» Extracted data entries:
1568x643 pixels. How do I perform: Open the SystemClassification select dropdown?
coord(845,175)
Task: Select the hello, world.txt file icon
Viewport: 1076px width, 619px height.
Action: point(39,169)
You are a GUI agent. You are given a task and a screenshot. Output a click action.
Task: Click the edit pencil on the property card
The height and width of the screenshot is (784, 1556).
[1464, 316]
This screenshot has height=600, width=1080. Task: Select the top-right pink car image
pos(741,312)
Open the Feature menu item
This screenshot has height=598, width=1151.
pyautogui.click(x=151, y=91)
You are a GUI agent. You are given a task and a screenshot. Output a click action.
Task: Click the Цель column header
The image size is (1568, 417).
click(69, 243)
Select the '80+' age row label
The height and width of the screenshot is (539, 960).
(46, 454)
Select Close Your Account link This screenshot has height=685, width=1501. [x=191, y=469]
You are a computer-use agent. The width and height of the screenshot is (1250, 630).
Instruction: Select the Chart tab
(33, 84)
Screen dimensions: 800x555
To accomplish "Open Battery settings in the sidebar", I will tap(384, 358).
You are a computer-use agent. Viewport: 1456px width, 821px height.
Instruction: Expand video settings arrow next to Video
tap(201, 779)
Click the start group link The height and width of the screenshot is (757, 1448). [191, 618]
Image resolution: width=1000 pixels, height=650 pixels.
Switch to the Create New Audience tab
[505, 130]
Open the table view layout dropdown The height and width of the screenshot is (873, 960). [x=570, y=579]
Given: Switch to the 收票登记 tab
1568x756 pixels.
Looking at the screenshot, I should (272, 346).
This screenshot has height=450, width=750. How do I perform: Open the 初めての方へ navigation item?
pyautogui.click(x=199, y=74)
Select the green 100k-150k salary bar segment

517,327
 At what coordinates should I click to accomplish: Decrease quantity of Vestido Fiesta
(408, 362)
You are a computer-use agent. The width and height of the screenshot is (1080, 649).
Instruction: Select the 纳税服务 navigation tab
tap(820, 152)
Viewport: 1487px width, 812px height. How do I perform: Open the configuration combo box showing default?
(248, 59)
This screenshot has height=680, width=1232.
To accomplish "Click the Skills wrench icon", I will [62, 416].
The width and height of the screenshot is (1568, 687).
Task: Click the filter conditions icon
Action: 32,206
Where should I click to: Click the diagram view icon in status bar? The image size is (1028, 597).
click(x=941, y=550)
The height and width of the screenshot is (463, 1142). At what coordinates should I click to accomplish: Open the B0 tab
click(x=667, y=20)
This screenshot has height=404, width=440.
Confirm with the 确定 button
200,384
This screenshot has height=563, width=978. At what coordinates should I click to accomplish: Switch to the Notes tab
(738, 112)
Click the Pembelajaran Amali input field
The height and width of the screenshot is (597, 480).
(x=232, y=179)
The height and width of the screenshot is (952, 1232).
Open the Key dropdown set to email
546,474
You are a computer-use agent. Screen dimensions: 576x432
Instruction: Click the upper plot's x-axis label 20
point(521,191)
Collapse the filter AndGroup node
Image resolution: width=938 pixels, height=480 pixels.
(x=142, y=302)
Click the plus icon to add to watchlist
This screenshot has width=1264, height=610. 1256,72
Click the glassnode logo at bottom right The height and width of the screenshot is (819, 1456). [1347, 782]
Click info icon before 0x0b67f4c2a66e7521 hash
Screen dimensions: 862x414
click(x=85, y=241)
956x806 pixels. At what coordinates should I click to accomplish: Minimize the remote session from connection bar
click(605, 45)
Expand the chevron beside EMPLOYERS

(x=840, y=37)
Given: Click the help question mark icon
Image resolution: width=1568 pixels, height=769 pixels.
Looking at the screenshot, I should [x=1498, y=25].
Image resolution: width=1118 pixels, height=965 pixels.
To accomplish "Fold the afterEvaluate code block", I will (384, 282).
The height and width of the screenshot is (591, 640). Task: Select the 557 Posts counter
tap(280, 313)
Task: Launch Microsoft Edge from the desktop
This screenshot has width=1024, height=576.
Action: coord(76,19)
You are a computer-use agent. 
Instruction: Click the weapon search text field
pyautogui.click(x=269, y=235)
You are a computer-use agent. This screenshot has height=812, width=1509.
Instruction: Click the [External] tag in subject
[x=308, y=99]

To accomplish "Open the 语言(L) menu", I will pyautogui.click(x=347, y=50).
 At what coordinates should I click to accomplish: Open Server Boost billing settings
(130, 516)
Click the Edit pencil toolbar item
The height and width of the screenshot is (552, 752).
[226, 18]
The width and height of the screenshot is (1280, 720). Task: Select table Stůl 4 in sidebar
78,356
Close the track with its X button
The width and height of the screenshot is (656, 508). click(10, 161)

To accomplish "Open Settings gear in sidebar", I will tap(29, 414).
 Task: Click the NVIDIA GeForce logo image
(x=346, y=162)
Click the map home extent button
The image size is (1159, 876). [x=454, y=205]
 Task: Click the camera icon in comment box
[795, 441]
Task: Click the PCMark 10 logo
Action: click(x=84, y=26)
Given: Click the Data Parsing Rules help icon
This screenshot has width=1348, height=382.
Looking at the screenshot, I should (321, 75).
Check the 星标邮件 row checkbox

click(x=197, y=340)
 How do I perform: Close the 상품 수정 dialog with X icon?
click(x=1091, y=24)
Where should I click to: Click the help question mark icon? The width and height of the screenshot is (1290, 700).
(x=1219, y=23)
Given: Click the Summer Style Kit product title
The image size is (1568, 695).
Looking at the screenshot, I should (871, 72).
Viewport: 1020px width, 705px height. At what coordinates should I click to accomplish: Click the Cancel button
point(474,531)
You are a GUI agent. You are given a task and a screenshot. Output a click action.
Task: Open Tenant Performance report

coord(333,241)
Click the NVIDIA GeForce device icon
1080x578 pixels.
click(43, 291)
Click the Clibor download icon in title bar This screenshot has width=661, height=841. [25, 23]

» Problem details: Copy every line from the records that holds the string "title".

» Response to the exercise:
Given: Click the Summer Style Kit product title
Click the Clibor download icon in title bar This screenshot has width=661, height=841. [25, 23]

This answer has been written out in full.